RET is an oncogene involved in the development of sporadic and hereditary MTC while chromosomal translocations activating RET occur in 20–30% of patients with PTC. In our patient cohort, only 24 patients were harboring RET mutations and most of them, independently from the predominant histotype, were disease-free or with persistent disease. Our observations contrast with previous studies reporting that RET+ MTC were mostly associated with a worse prognosis [37]. Moreover, the RET mutation most frequently associated with the most aggressive behavior of the MTC, namely M918T, was found in only two patients.

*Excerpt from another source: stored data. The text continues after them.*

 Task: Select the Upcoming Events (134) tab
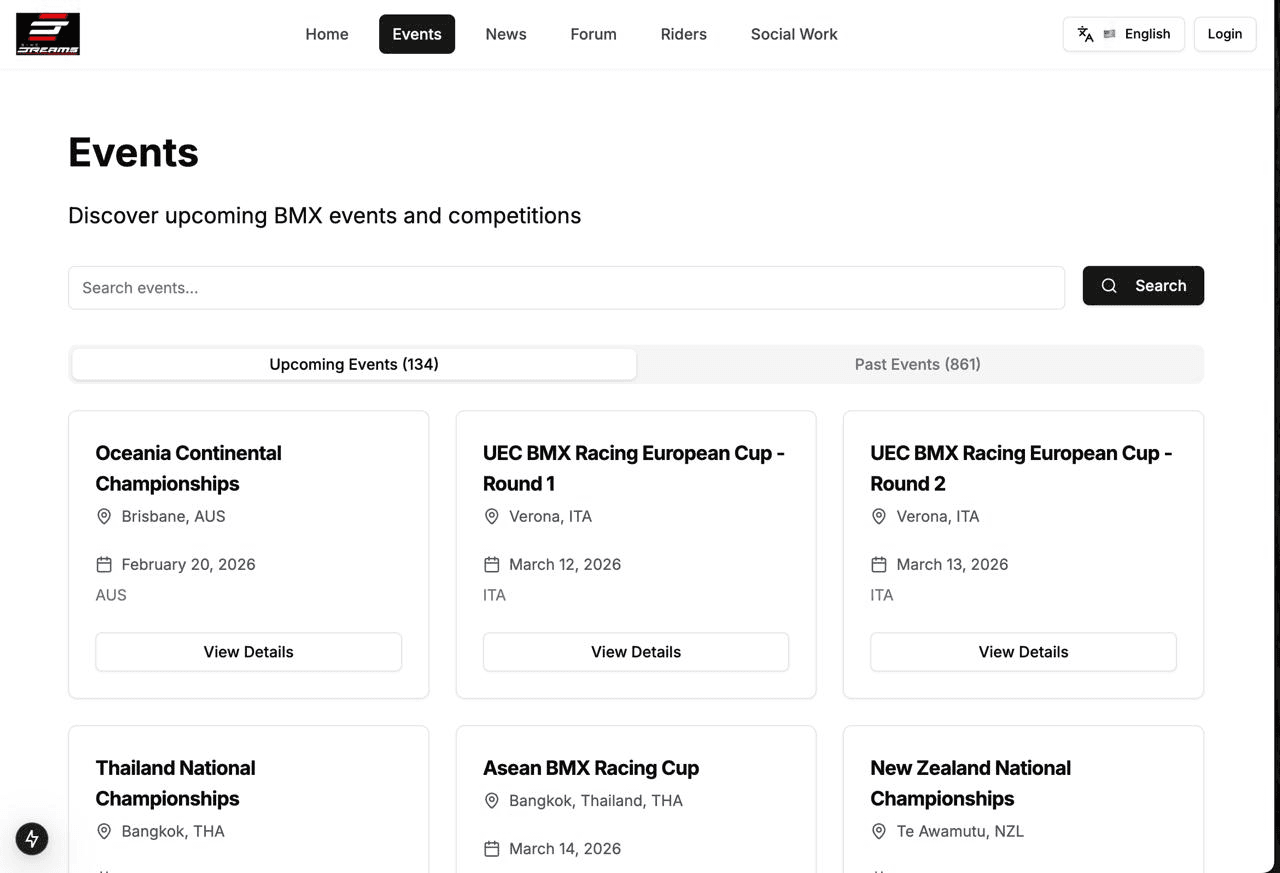coord(354,364)
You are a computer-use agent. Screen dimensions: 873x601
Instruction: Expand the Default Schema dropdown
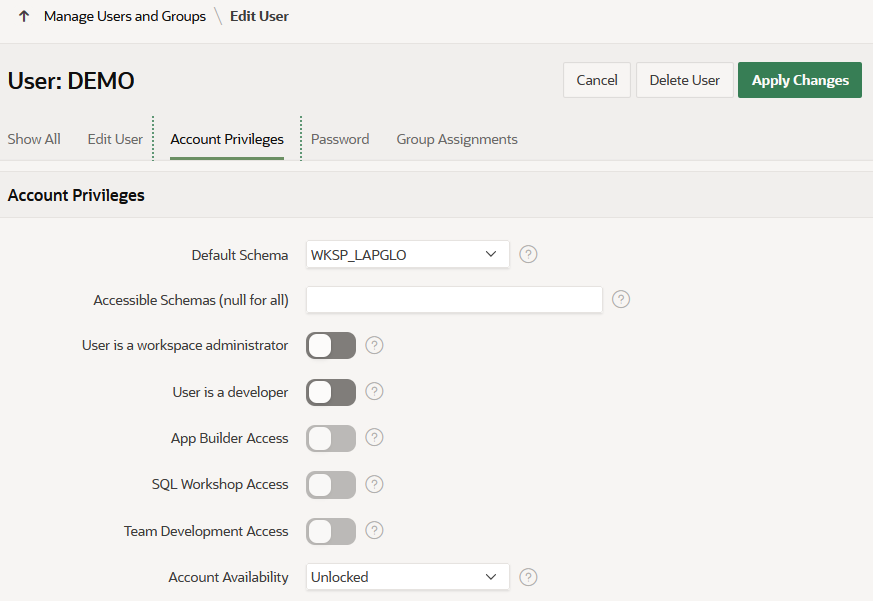[x=407, y=255]
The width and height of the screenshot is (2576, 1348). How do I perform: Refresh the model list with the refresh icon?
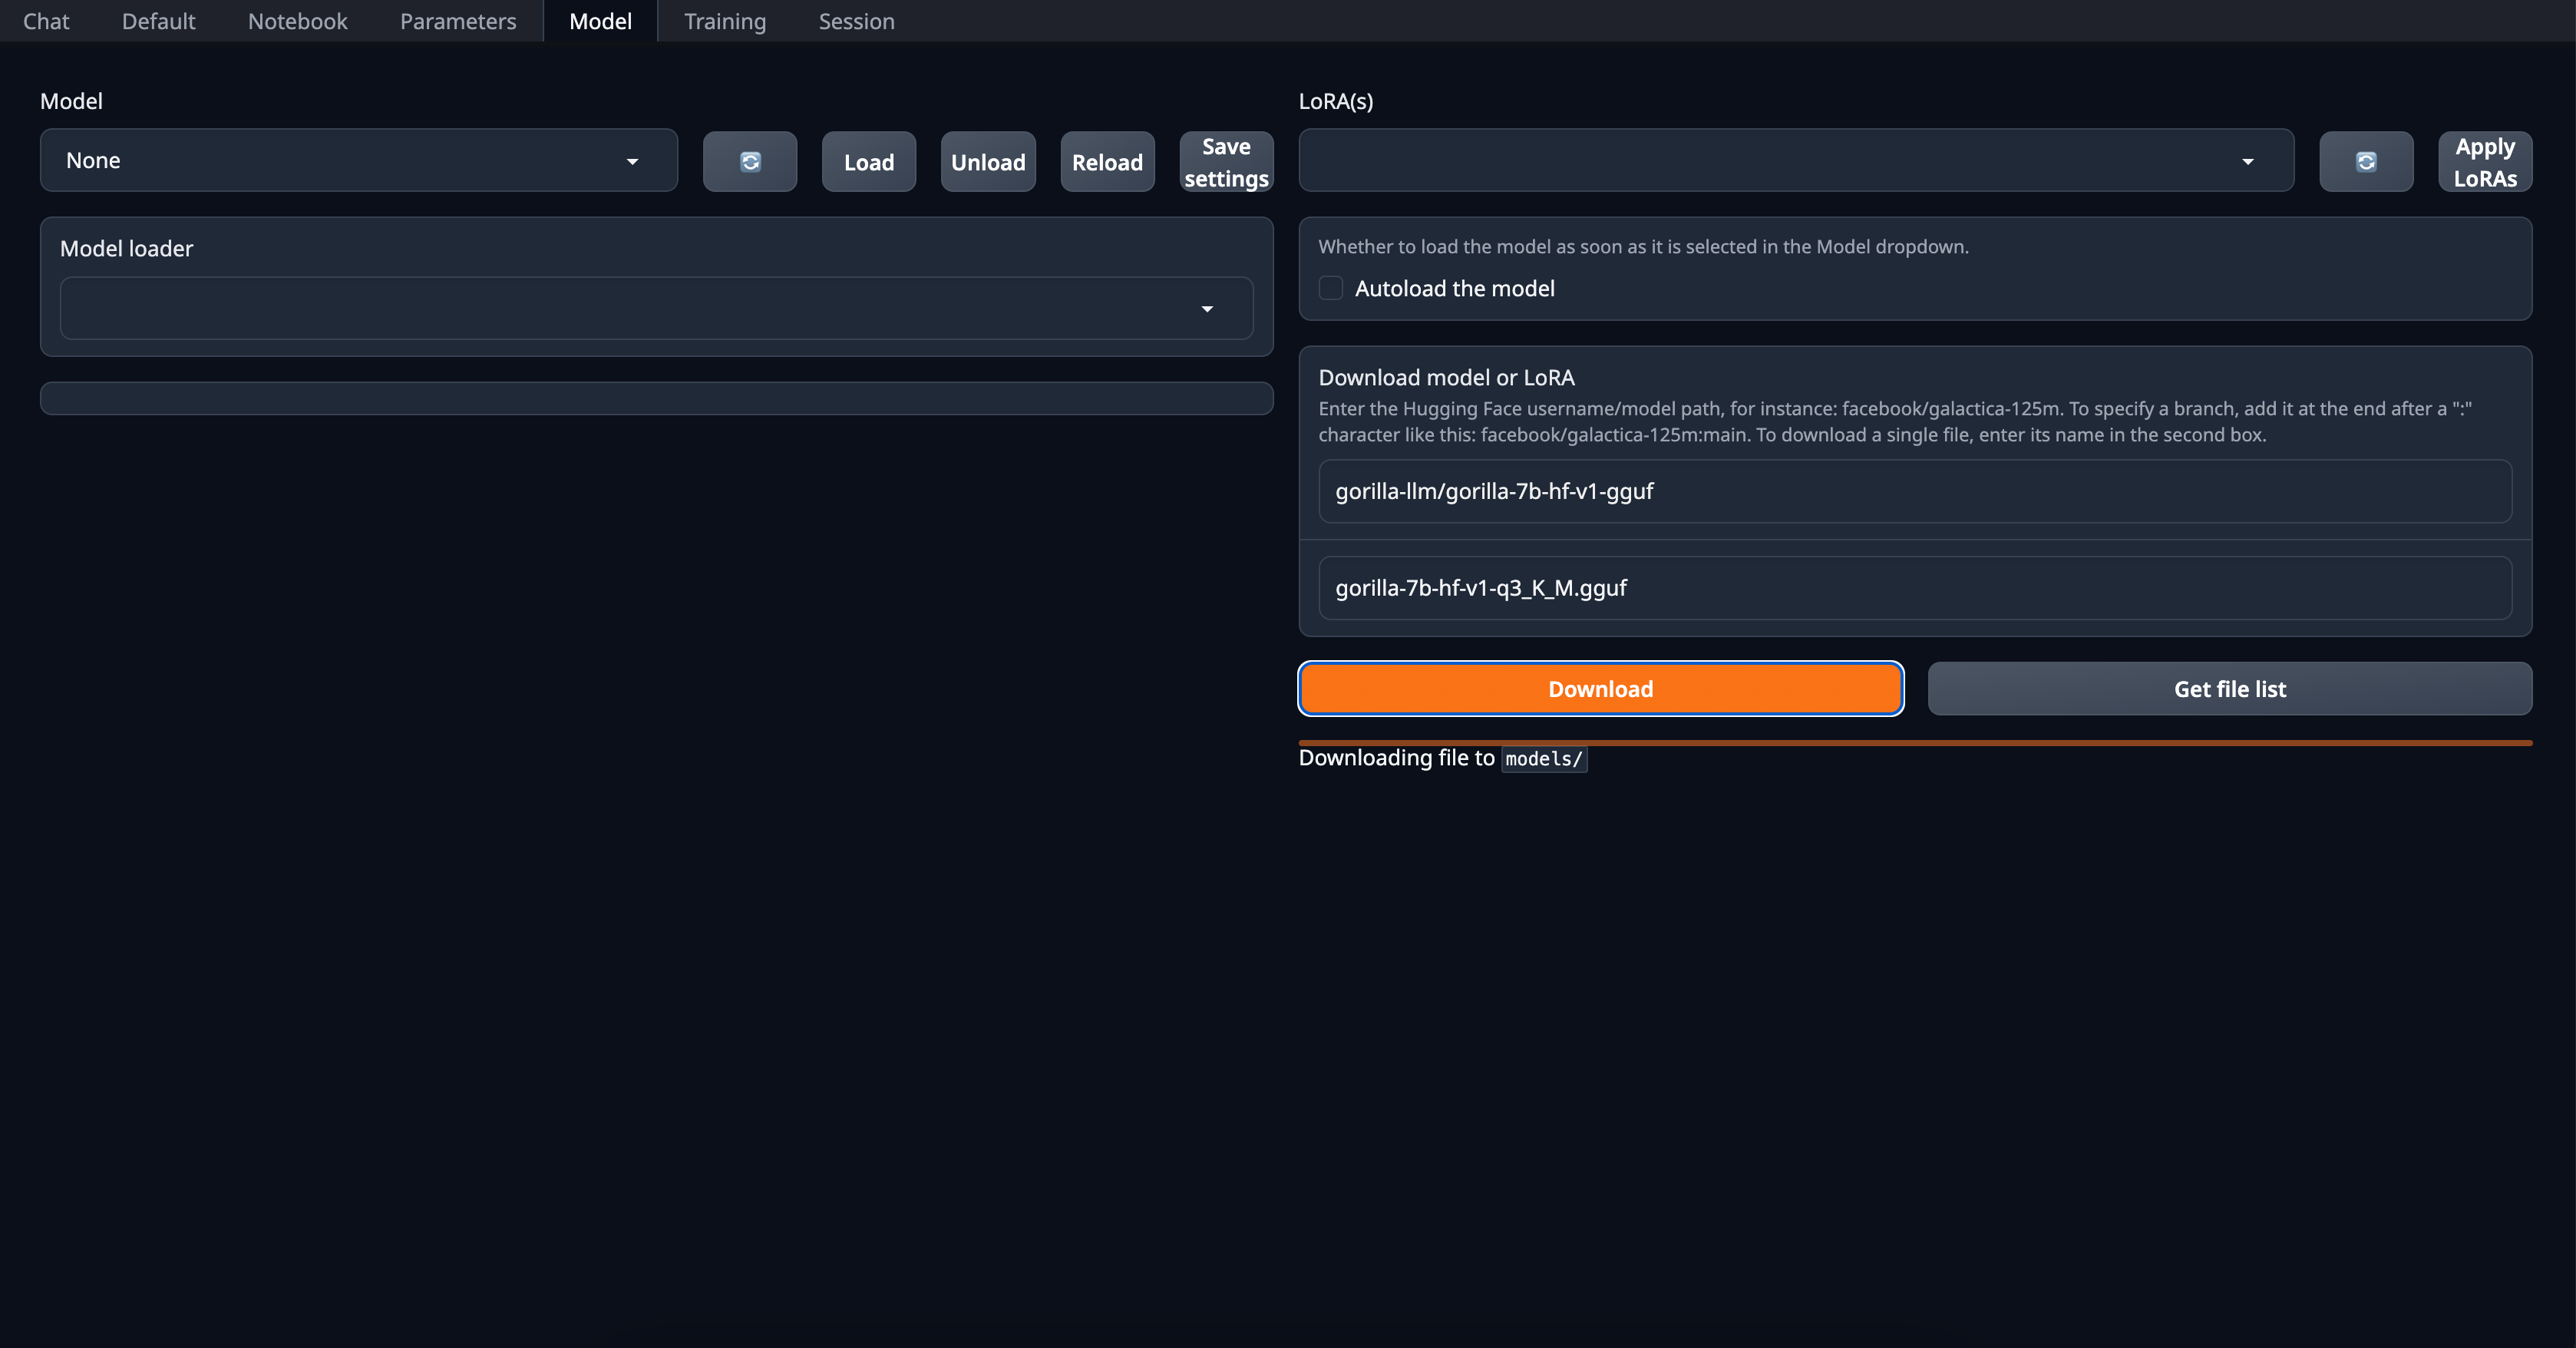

In our analysis, we failed to identify any characteristic able to distinguish between MTC and PTC or to predict outcome, with the exception of MTC stage at diagnosis, with a more advanced stage being associated with higher risk of progression. Our finding seems consistent with the predictive relevance of stage at diagnosis reported in a small cohort of 19 patients with concurrent MTC/PTC [38]. Among the patients with recurrent disease, the subtype of recurrence was consistent with the preoperative diagnosis and with the subtype with the more advanced stage at the time of initial surgery. However, it should be noted that, in our patient population, most PTCs were at stage I and of classic and follicular variants, which are reported historically being low-risk subtypes [39]. Another relevant finding is the role of serum calcitonin evaluation, which helped us in the diagnosis of about 40% of cases.

5. Conclusions

Our study shows that, when MTC and PTC are concurrent in the same patient, the priority should be given to the management of MTC—however, according to the specific characteristics of the two tumors—since this entity appears to be the one with the most severe impact on prognosis. Since patients with concomitant MTC and PTC have one or more thyroid nodules, in their presurgical work up, calcitonin should be always included, even in the presence of an already positive cytology for PTC. Moreover, our findings further support the notion that the early diagnosis of MTC is still an unmet need both when it is isolated and when associated to another thyroid cancer such as PTC [38]. Further studies aimed at investigating the molecular signature of concomitant MTC and PTC may hold promise to pave the way for the identification of candidate target genes for therapy. Gene-expression sequencing and microarrays along with genome-wide association studies may aid in the identification of cancer-specific germline and somatic mutations, which can contribute to more sensitive diversification of cancer subtypes and facilitate early diagnosis. Collectively, genomics-driven approaches are expected to lead to a more personalized treatment for patients with simultaneous MTC/PTC.